**WHAT YOU WILL DO**
Each entry that appears below should be restated exactly as it is.

**RECORDS TO USE**

# # # # #

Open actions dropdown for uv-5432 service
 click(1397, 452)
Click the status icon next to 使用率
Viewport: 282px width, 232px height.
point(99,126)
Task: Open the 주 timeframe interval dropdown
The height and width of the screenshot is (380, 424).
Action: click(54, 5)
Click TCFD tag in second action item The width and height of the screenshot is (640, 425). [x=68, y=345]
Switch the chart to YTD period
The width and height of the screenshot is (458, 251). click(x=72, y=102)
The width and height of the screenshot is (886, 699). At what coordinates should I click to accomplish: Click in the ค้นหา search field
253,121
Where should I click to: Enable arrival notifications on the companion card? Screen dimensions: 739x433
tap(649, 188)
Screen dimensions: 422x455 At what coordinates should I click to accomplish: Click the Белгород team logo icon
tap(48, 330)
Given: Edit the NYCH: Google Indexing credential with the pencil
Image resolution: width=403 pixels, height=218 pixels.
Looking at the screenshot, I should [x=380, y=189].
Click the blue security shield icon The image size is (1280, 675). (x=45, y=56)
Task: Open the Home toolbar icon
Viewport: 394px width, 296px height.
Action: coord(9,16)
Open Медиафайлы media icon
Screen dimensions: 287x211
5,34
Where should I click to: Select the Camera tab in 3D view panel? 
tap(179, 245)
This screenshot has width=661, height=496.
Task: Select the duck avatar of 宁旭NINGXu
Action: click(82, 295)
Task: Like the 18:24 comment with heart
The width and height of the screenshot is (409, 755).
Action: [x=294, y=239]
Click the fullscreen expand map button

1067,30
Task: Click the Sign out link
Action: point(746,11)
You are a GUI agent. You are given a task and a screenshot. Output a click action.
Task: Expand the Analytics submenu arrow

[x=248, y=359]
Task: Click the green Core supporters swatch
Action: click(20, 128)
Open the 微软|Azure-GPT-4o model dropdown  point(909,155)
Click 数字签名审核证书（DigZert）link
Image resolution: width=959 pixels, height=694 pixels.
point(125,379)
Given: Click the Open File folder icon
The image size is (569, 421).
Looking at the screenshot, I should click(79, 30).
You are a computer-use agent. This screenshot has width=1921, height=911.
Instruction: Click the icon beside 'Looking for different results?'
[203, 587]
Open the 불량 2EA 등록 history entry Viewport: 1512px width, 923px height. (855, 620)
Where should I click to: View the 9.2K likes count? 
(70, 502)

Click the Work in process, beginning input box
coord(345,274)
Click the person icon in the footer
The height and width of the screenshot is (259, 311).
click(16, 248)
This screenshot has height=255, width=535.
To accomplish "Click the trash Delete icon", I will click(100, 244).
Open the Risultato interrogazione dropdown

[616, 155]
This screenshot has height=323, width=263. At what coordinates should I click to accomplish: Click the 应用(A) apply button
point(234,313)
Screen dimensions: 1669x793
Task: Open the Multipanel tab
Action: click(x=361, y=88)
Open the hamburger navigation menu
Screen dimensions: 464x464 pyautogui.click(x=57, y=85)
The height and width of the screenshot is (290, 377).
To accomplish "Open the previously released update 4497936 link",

# # # # #

**COMPLETED EXERCISE**
Open actions dropdown for uv-5432 service
 click(1397, 452)
Click the status icon next to 使用率
Viewport: 282px width, 232px height.
point(99,126)
Task: Open the 주 timeframe interval dropdown
The height and width of the screenshot is (380, 424).
Action: click(54, 5)
Click TCFD tag in second action item The width and height of the screenshot is (640, 425). [x=68, y=345]
Switch the chart to YTD period
The width and height of the screenshot is (458, 251). click(x=72, y=102)
The width and height of the screenshot is (886, 699). At what coordinates should I click to accomplish: Click in the ค้นหา search field
253,121
Where should I click to: Enable arrival notifications on the companion card? Screen dimensions: 739x433
tap(649, 188)
Screen dimensions: 422x455 At what coordinates should I click to accomplish: Click the Белгород team logo icon
tap(48, 330)
Given: Edit the NYCH: Google Indexing credential with the pencil
Image resolution: width=403 pixels, height=218 pixels.
Looking at the screenshot, I should [x=380, y=189].
Click the blue security shield icon The image size is (1280, 675). (x=45, y=56)
Task: Open the Home toolbar icon
Viewport: 394px width, 296px height.
Action: coord(9,16)
Open Медиафайлы media icon
Screen dimensions: 287x211
5,34
Where should I click to: Select the Camera tab in 3D view panel? 
tap(179, 245)
This screenshot has width=661, height=496.
Task: Select the duck avatar of 宁旭NINGXu
Action: click(82, 295)
Task: Like the 18:24 comment with heart
The width and height of the screenshot is (409, 755).
Action: [x=294, y=239]
Click the fullscreen expand map button

1067,30
Task: Click the Sign out link
Action: point(746,11)
You are a GUI agent. You are given a task and a screenshot. Output a click action.
Task: Expand the Analytics submenu arrow

[x=248, y=359]
Task: Click the green Core supporters swatch
Action: click(20, 128)
Open the 微软|Azure-GPT-4o model dropdown  point(909,155)
Click 数字签名审核证书（DigZert）link
Image resolution: width=959 pixels, height=694 pixels.
point(125,379)
Given: Click the Open File folder icon
The image size is (569, 421).
Looking at the screenshot, I should click(79, 30).
You are a computer-use agent. This screenshot has width=1921, height=911.
Instruction: Click the icon beside 'Looking for different results?'
[203, 587]
Open the 불량 2EA 등록 history entry Viewport: 1512px width, 923px height. (855, 620)
Where should I click to: View the 9.2K likes count? 
(70, 502)

Click the Work in process, beginning input box
coord(345,274)
Click the person icon in the footer
The height and width of the screenshot is (259, 311).
click(16, 248)
This screenshot has height=255, width=535.
To accomplish "Click the trash Delete icon", I will click(100, 244).
Open the Risultato interrogazione dropdown

[616, 155]
This screenshot has height=323, width=263. At what coordinates should I click to accomplish: Click the 应用(A) apply button
point(234,313)
Screen dimensions: 1669x793
Task: Open the Multipanel tab
Action: click(x=361, y=88)
Open the hamburger navigation menu
Screen dimensions: 464x464 pyautogui.click(x=57, y=85)
The height and width of the screenshot is (290, 377).
To accomplish "Open the previously released update 4497936 link",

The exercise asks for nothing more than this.